*Exercise objective:*
Filter the entries that follow, copying every line in which the word "Open" appears.

*Data to examine:*

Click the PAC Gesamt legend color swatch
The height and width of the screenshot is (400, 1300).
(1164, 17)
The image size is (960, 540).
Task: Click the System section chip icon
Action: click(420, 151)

==

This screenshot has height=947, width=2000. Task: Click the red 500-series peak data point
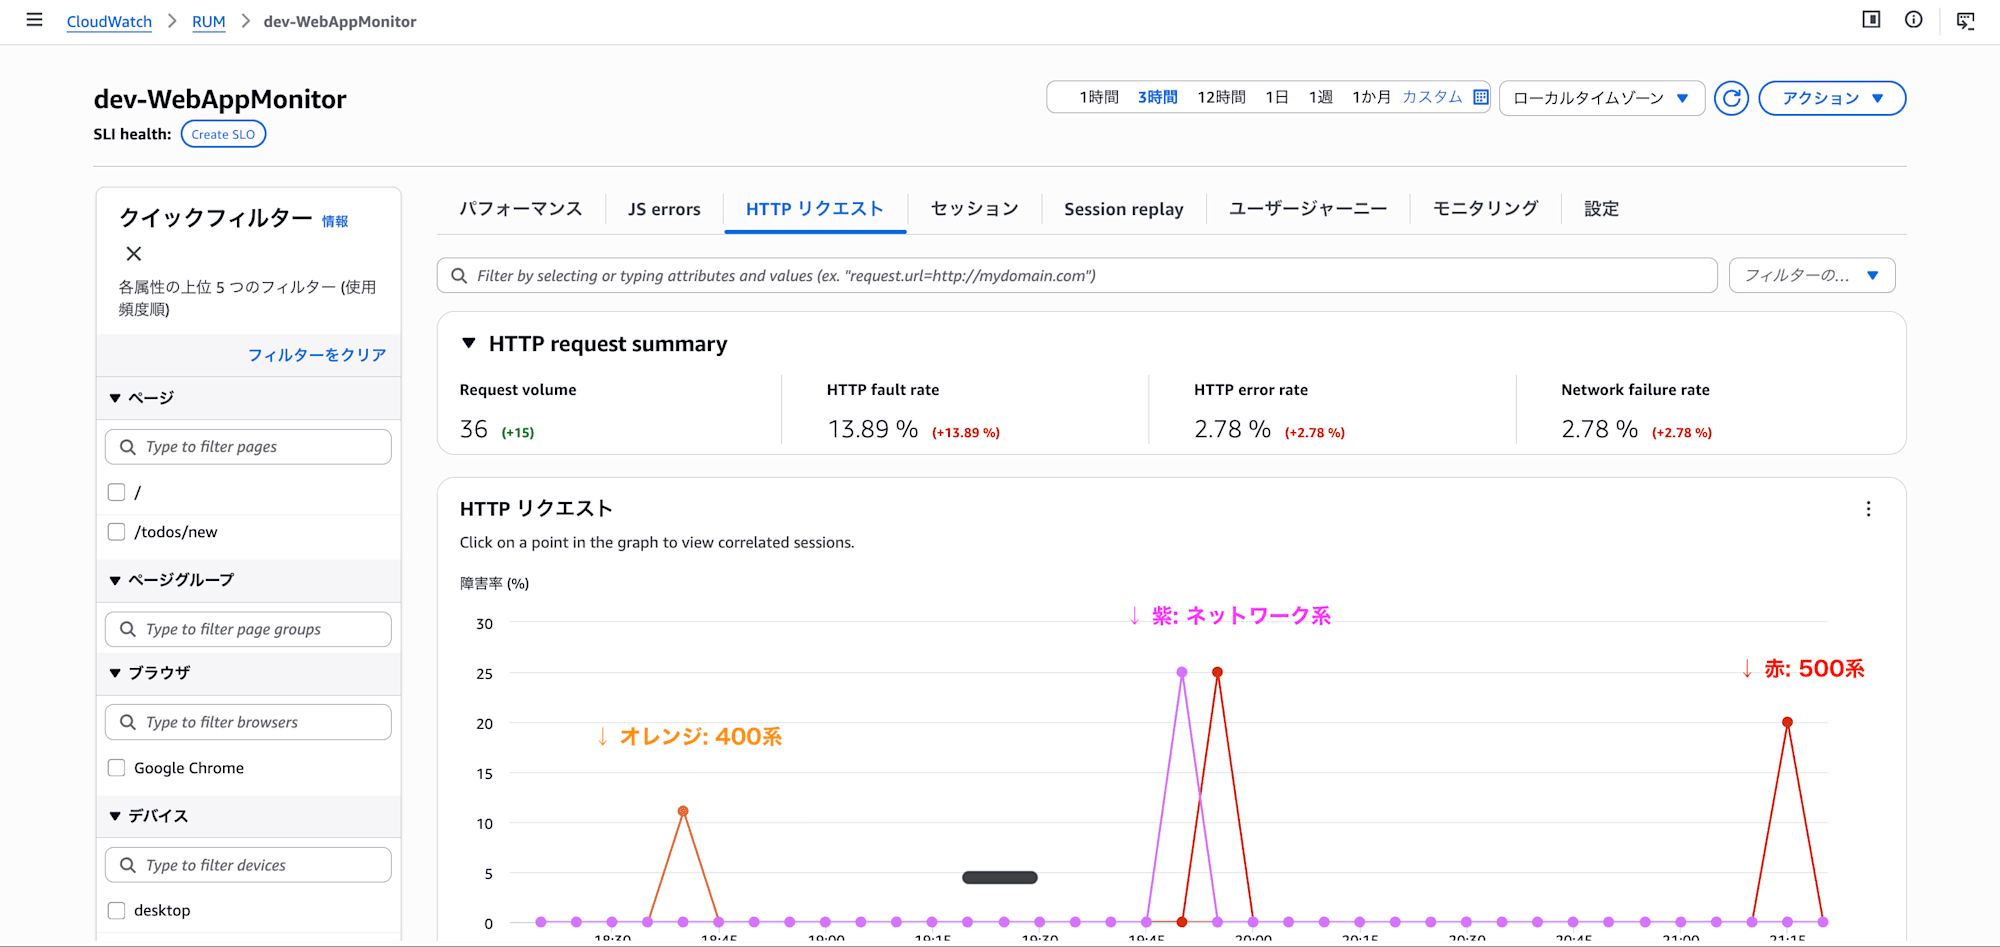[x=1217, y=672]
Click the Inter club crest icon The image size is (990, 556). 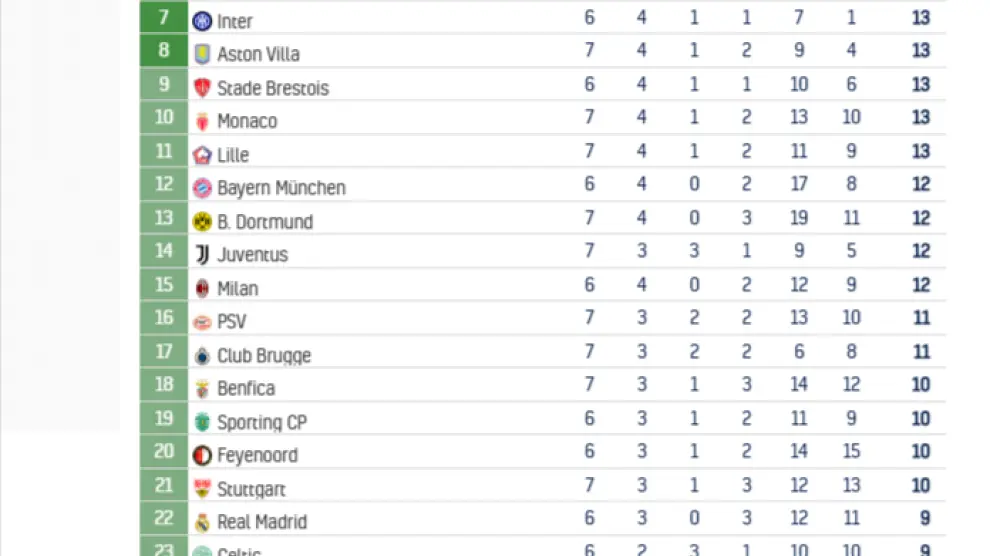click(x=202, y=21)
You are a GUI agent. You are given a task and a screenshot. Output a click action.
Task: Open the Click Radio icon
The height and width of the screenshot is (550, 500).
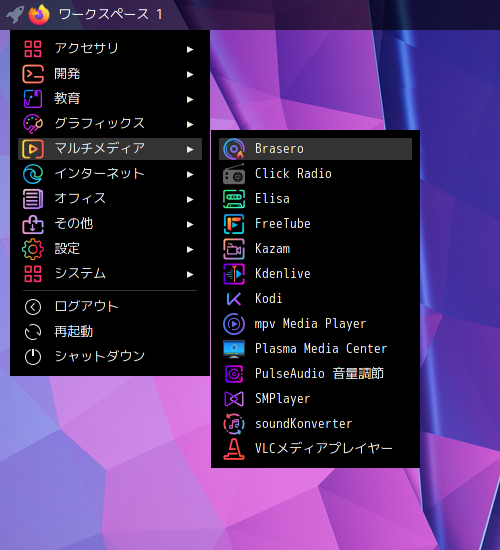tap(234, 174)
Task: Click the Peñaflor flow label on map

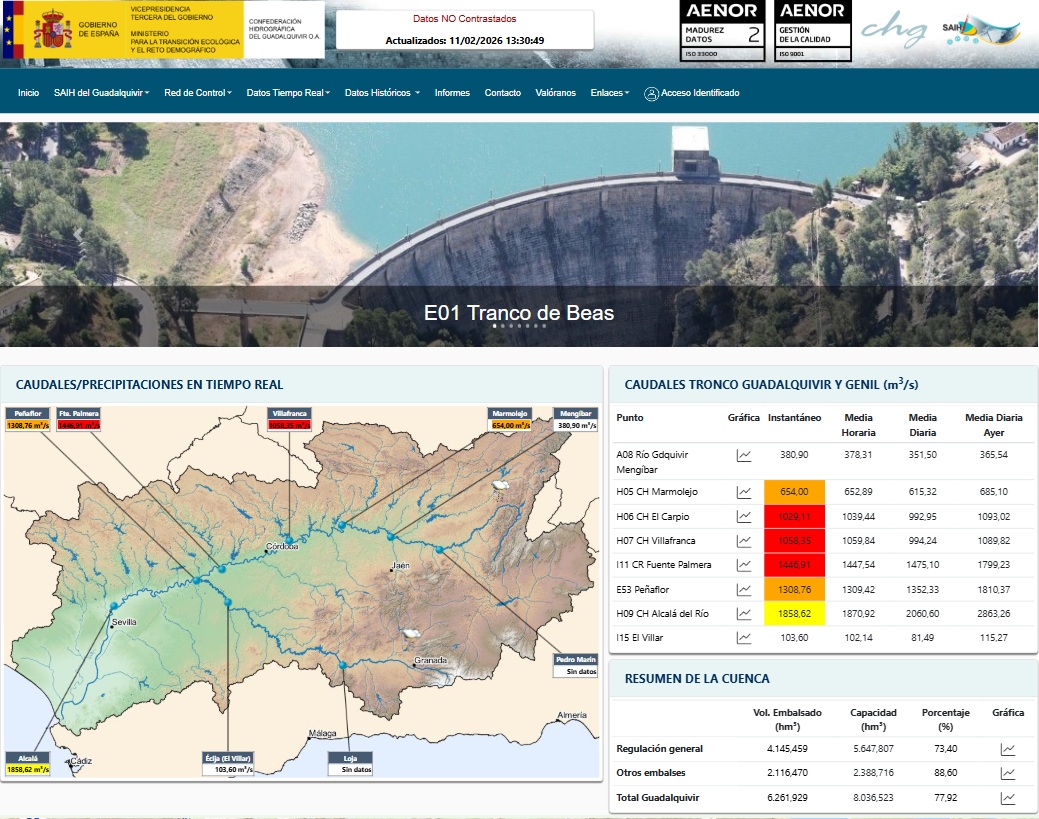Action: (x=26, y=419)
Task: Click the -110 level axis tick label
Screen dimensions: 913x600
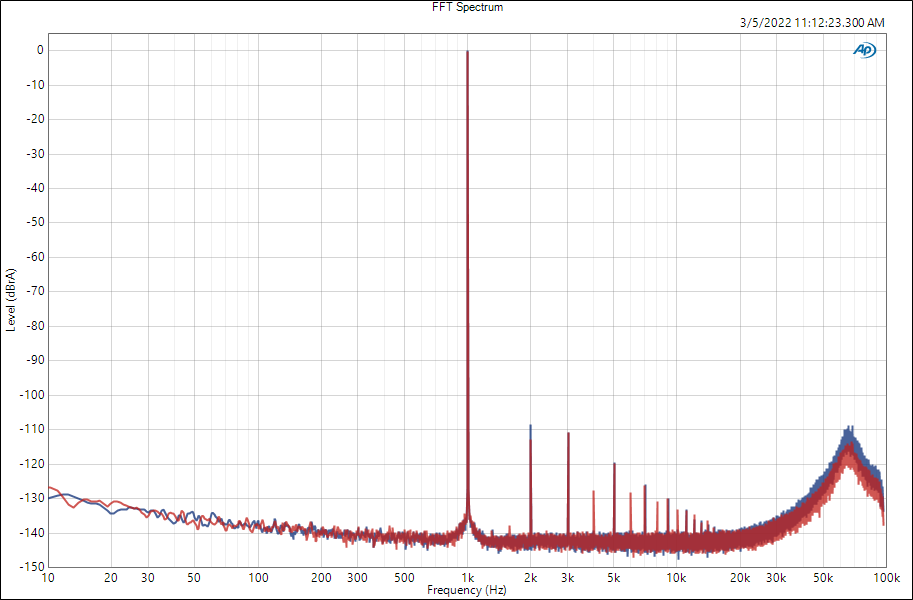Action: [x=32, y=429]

==

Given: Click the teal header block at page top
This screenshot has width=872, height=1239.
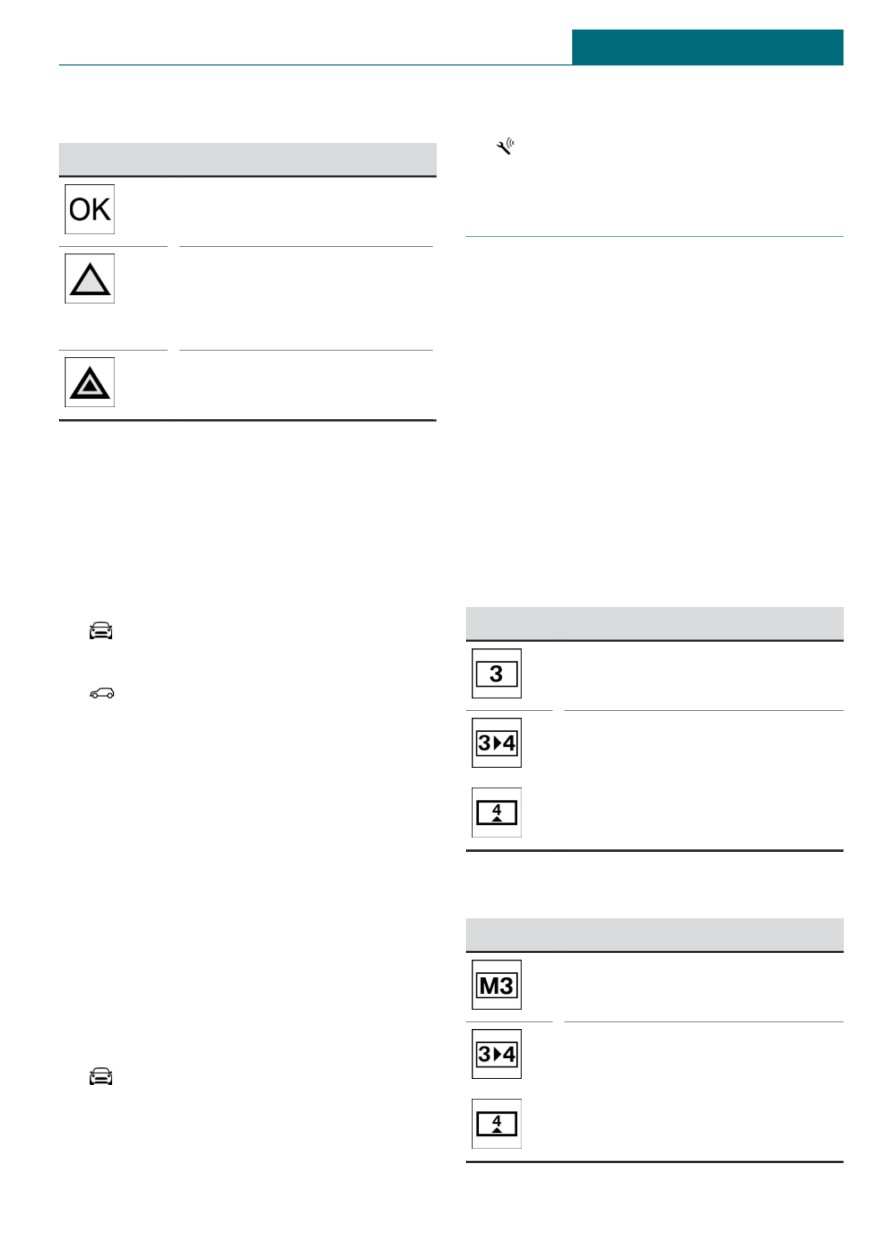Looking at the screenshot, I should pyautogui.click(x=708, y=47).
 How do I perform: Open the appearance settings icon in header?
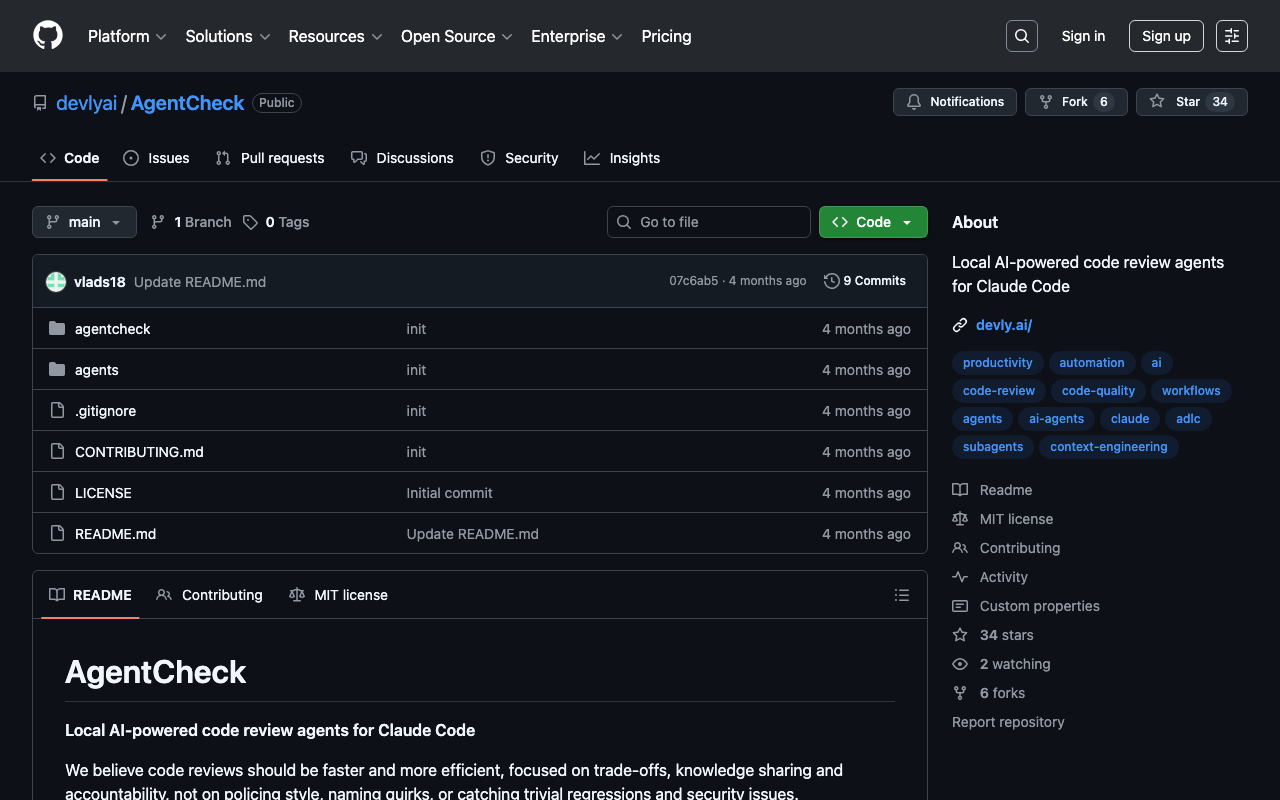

*Problem solution:*
Task: Open the Click Radio icon
 How do I perform: Open the appearance settings icon in header?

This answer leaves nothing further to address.